🤖 AI Summary
This work addresses the lack of systematic security evaluation in OpenClaw, an open-source generative agent platform, by proposing and deploying Clawdrain—a trojan skill that triggers a multi-round “segmented verification protocol” via SKILL.md instruction injection. Leveraging tool-calling chains, Clawdrain induces agents to continuously consume API tokens. In a real-world deployment using Gemini 2.5 Pro under actual billing conditions, and incorporating PROGRESS/REPAIR/TERMINAL signal feedback mechanisms, this study provides the first empirical evidence of how tool composition, recovery behaviors, and interface design influence token exhaustion attacks. Experiments demonstrate a 6–7× token amplification (up to 9× in extreme cases). Notably, agents autonomously combine general-purpose tools to bypass fragile protocol steps, thereby reducing amplification and altering attack dynamics, revealing several novel production-grade attack vectors.
📝 Abstract
Modern generative agents such as OpenClaw - an open-source, self-hosted personal assistant with a community skill ecosystem, are gaining attention and are used pervasively. However, the openness and rapid growth of these ecosystems often outpace systematic security evaluation. In this paper, we design, implement, and evaluate Clawdrain, a Trojanized skill that induces a multi-turn "Segmented Verification Protocol" via injected SKILL.md instructions and a companion script that returns PROGRESS/REPAIR/TERMINAL signals. We deploy Clawdrain in a production-like OpenClaw instance with real API billing and a production model (Gemini 2.5 Pro), and we measure 6-7x token amplification over a benign baseline, with a costly, failure configuration reaching approximately 9x.

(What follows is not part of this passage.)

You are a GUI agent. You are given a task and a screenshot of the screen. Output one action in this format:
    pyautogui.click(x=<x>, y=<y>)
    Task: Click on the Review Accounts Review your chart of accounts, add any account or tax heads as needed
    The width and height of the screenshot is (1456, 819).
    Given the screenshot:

We observe a deployment-only phenomenon: the agent autonomously composes general-purpose tools (e.g., shell/Python) to route around brittle protocol steps, reducing amplification and altering attack dynamics. Finally, we identify production vectors enabled by OpenClaw's architecture, including SKILL.md prompt bloat, persistent tool-output pollution, cron/heartbeat frequency amplification, and behavioral instruction injection. Overall, we demonstrate that token-drain attacks remain feasible in real deployments, but their magnitude and observability are shaped by tool composition, recovery behavior, and interface design.